If you are considering investing in bonds, you'll definitely want to consider municipal bonds (also referred to as 'munis'). Like other bonds, municipal bonds are a form of debt investment, meaning the purchaser (investor) is loaning the seller money. In return the investor is paid interest on his initial investment. When the muni reaches maturity (the date the loan is due to be repaid) he gets his original investment back and the interest payments stop.

Munis are issued by municipalities--state and local governments. The most notable feature of a muni is its tax-exempt status. In most cases the interest earned on a muni is not subject to federal tax. In addition, if the issuing municipality is in the state in which you live, it might not be subject to state or local taxation, either. Some munis may be subject to the Alternative Minimum Tax, so be sure to discuss that with your financial advisor first.

Categories of Munis

Munis fall into two categories: (1) general obligation bonds, or GO; and (2) revenue bonds. GO bonds are sold to help meet ongoing municipal operations. Revenue bonds are sold to help fund special projects like housing projects or airports expansions.

Both types of munis are generally considered safe. Municipalities can use tax income to repay GO loans. Property taxes, income taxes and sales taxes are commonly used. Revenue loans are usually repaid by income from the projects they are funding. Additionally, many munis are insured, guaranteeing the investor repayment.

Muni Bond Ratings

Like all other bonds, munis are rated. Rating agencies like Standard & Poor's give them grades based in part on the issuer's credit rating. Grades range from AAA being the highest to c or D being the lowest. Munis can be rated high and be classified as investment grade or they can be rated low and be considered junk. Be sure to check the ratings on any munis you might be considering.

Interest Rates

Munis typically pay a lower interest rate than taxable bonds. Don't let that dissuade you from considering them. In most cases the tax advantages outweigh the drawback of the lower interest rate. Again, be sure to discuss the specifics of the muni you are considering with your financial advisor.

Strategies for Investing in Municipal Bonds

There are two basic strategies for investing in munis. The first is to just buy them and hold them until they mature, collecting the interest paid along the way. The second is to create a bond ladder.

Creating a bond ladder involves buying bonds that have different maturity dates and different interest rates. As bonds mature the principal investment is used to purchase new bonds. The interest can either be reinvested into the ladder or not, whichever you choose.

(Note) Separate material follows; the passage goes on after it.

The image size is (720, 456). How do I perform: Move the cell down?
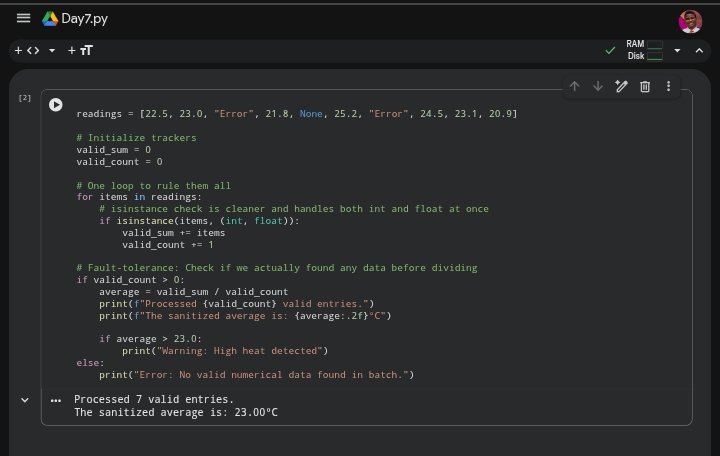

Risk Factors of Municipal Bonds

There are some risks to be aware of before investing in munis. First, the interest is paid at a fixed rate. That means that even if overall interest rates rise, you are locked in at the comparatively lower rate you already agreed to.

There is also the risk that your muni could be called. That means the issuer can repay the muni before the maturity date. You get your initial investment back, but forfeit any further interest payments. Be sure to find out if your muni is callable before committing any money.

Overall, investing in munis is a good way to diversify your portfolio. They can keep your initial investment safe while at the same time providing you with a tax free source of income. Thoroughly research munis you may be interested in then discuss them with your financial advisor so you know exactly what you are committing yourself to before you buy.